Tibor Nagy, Godollo, Endre Sebestyen, Martonvasar,

METHODS

new

Create new GeneMerge object.

   $genemerge = Bio::DOOP::Util::Run::GeneMerge->new;

getAssocFile

The method loads the GO association file and stores it in memory. The file format is the following. Each line starts with a cluster id, and after some whitespace the associated GO ids are enumerated, separated by semicolons.

81001020 GO:0016020;GO:0003674;GO:0008150 81001110 GO:0005739;GO:0003674

   $genemerge->getAssocFile('/tmp/assoc.txt');

getPopFile

The method loads the population file and stores it in memory. The file format is the following. Each line contains one and only one cluster id.

81001020 81001110

   $genemerge->getPopFile('/tmp/pop.txt');

popFreq

The method calculates the population frequency. Do not use it directly.

getDescFile

The method loads the GO description file. The file format is the following. Each line starts with the GO id, and separated by a tab, the description of the GO id.

GO:0000007 low-affinity zinc ion transporter activity GO:0000008 thioredoxin

   $genemerge->getDescFile('/tmp/desc.txt');

getStudyFile

The method loads the study data set, counts GO frequencies, calculates P values based on the hypergeometric distribution, and corrects P values, based on the Bonferroni method.

The file format of the study file is the following. Each line contains one and only one cluster id.

81001020 81001110

   $genemerge->getStudyFile('/tmp/study.txt');

getResults

The method gives back all the results as an arrayref of hashes.

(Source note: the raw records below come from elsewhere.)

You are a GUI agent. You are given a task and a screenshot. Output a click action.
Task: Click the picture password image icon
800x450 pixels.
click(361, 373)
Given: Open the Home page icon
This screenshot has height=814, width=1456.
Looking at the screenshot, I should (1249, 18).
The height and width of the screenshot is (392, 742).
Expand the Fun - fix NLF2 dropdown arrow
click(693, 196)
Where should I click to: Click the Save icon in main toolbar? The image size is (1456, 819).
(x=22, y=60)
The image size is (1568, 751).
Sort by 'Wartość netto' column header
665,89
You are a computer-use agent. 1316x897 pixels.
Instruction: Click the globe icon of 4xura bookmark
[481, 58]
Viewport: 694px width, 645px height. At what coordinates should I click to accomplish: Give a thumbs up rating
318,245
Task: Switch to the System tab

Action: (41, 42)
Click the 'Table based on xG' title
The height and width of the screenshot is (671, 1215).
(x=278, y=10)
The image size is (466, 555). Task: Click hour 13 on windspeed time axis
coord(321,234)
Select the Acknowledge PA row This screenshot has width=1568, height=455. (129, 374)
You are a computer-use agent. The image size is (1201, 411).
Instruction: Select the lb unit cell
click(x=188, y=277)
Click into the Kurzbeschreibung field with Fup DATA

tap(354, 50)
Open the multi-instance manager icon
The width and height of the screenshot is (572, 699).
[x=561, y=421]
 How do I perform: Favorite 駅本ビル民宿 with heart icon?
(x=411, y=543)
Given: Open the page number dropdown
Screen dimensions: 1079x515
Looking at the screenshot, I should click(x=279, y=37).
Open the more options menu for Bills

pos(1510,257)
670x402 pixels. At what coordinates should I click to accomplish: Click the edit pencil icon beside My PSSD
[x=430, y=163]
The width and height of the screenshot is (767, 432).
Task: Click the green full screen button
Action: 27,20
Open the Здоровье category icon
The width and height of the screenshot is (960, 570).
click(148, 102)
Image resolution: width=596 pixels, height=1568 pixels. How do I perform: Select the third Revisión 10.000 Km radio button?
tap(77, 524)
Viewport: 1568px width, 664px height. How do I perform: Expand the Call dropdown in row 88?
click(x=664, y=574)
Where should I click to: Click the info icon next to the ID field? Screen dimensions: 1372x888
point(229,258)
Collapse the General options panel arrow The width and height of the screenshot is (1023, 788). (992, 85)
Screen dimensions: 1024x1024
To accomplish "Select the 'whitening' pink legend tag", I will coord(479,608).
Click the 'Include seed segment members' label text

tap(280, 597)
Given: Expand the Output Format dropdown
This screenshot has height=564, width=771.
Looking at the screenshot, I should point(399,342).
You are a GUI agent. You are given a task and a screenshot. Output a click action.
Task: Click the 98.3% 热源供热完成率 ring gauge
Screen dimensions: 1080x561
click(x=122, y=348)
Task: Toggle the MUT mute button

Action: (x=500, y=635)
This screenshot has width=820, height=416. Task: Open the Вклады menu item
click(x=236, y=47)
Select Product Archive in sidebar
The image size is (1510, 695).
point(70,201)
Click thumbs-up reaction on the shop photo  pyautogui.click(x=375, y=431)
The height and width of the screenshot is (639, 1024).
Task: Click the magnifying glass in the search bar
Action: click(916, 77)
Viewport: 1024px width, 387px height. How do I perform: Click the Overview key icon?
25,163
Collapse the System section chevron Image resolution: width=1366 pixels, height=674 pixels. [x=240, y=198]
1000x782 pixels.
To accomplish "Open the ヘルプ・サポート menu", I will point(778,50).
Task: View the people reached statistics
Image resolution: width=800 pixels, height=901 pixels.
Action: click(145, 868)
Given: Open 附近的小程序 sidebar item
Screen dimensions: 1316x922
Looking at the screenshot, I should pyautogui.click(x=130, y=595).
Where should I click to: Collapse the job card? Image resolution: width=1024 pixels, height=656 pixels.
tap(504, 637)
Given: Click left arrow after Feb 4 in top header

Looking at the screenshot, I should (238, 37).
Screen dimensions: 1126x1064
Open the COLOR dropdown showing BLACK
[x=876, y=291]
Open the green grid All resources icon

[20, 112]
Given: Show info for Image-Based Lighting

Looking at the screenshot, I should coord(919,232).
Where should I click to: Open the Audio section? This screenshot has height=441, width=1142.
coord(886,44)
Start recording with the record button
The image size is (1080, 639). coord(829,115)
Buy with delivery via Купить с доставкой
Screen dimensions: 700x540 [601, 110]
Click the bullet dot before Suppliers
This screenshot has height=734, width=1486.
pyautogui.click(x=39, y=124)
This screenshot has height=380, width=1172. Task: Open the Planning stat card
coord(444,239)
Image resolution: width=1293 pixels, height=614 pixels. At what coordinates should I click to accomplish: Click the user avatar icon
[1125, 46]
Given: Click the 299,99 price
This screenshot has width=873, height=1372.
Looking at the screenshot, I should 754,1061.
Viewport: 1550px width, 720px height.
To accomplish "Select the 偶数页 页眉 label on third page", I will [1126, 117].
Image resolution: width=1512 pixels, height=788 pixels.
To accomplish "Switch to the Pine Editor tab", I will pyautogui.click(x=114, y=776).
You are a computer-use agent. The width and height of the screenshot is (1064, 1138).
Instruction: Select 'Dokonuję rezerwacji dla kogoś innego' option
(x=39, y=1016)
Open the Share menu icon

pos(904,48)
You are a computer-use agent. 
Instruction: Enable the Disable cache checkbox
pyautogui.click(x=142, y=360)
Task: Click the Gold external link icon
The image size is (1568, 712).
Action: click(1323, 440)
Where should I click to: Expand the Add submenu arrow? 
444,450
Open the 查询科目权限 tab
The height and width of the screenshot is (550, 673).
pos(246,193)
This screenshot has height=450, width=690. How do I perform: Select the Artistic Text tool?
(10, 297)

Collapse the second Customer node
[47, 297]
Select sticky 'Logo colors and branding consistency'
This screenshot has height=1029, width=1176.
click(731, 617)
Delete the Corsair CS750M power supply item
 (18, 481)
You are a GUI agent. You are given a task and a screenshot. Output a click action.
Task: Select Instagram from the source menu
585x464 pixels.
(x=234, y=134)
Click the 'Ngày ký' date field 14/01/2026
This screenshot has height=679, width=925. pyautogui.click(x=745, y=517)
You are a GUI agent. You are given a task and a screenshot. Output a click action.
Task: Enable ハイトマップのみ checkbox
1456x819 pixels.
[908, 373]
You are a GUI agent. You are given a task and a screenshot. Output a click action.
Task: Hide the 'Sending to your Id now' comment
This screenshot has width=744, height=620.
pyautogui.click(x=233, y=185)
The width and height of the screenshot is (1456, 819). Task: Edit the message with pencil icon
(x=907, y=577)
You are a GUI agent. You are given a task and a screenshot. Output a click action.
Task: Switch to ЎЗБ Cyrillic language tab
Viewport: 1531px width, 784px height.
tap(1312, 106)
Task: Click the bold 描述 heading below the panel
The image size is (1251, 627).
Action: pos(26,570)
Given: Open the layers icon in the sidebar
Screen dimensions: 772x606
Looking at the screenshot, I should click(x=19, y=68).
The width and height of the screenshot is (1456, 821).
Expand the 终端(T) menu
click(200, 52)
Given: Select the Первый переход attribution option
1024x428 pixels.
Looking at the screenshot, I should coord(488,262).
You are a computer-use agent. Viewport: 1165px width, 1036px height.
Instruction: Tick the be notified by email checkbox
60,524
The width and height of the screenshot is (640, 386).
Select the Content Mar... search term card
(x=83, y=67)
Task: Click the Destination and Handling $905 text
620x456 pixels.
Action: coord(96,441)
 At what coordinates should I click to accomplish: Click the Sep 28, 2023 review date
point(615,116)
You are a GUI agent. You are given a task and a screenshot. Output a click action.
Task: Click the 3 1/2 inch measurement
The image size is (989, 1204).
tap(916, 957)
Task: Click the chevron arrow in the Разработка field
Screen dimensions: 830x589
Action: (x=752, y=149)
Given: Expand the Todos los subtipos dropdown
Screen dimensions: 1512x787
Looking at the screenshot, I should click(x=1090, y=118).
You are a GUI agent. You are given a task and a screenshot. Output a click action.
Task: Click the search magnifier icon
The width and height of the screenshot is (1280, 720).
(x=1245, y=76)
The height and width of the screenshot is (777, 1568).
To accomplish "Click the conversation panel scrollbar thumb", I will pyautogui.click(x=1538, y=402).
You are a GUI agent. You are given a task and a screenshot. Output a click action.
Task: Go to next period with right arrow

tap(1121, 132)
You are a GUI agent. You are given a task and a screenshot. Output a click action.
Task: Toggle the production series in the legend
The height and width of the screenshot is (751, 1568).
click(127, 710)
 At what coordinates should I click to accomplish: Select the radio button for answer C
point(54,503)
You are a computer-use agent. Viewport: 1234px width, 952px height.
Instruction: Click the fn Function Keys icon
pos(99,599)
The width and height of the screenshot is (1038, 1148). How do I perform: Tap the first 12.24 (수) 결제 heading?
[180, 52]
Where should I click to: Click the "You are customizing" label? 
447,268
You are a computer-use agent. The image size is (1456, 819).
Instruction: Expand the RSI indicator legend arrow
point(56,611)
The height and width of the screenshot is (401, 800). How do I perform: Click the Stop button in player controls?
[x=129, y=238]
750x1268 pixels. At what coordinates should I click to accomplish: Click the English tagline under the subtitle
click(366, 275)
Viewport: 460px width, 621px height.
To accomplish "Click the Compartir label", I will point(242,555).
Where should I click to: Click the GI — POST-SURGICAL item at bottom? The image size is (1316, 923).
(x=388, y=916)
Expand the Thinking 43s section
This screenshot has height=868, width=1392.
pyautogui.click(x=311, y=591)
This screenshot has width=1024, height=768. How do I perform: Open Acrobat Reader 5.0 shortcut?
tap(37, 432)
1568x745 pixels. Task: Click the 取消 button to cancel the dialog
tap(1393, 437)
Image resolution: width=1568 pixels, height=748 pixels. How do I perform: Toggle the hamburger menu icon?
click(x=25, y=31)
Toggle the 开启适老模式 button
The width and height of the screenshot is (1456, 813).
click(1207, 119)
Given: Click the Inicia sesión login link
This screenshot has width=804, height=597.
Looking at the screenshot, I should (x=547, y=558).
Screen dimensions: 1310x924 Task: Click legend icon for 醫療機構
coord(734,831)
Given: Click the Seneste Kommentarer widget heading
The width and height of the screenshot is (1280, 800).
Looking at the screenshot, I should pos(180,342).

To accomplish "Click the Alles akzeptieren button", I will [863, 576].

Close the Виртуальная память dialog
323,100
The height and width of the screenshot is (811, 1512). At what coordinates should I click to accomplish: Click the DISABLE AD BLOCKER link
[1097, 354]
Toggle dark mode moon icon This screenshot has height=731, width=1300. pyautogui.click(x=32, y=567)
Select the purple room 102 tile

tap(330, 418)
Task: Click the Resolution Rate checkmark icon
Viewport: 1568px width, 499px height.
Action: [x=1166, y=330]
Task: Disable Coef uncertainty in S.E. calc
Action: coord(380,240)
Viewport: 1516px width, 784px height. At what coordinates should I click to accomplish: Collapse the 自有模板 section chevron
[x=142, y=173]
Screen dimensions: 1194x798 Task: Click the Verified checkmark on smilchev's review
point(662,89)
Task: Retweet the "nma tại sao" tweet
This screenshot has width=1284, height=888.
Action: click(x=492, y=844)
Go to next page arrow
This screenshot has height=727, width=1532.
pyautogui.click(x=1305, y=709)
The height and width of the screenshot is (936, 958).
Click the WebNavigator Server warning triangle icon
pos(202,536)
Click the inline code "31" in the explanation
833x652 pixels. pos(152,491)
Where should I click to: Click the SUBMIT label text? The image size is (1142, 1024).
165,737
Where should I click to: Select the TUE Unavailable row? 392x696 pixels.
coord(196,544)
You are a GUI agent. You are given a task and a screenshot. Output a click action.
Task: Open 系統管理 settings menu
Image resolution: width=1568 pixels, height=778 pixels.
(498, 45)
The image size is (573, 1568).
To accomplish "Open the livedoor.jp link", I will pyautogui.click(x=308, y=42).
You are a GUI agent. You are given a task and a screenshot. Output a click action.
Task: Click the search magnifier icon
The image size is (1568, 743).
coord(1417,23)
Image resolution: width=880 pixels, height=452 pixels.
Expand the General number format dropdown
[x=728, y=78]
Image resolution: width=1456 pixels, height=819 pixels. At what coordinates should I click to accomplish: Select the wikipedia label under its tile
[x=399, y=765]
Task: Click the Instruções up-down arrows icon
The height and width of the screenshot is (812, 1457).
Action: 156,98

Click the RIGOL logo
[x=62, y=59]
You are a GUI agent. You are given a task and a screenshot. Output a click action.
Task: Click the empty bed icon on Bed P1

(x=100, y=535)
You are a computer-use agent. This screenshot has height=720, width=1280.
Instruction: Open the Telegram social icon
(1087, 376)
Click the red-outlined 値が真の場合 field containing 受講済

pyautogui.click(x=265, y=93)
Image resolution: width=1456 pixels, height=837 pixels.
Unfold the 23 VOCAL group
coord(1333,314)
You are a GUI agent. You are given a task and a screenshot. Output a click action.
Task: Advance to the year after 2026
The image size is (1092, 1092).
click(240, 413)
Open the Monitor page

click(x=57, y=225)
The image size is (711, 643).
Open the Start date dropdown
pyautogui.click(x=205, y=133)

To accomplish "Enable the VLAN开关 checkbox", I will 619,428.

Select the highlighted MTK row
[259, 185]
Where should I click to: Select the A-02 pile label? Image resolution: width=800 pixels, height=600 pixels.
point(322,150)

  $results = $genemerge->getResults();
  foreach $result (@{$results}) {
    $goterm       = $$result{'GOterm'};
    $popfreq      = $$result{'PopFreq'};
    $popfrac      = $$result{'PopFrac'};
    $studyfrac    = $$result{'StudyFrac'};
    $studyfracall = $$result{'StudyFracAll'};
    $raw_escore   = $$result{'RawEs'};
    $escore       = $$result{'EScore'};
    $desc         = $$result{'Desc'};
    @contrib      = @{$$result{'Contrib'}};
  }

hypergeometric

This is an internal function to calculate the hypergeometric distribution. Do not use it directly.

logNchooseK

Another internal function for the correct statistical results. Do not use it directly.

lFactorial

Factorial calculating function. Do not use it directly.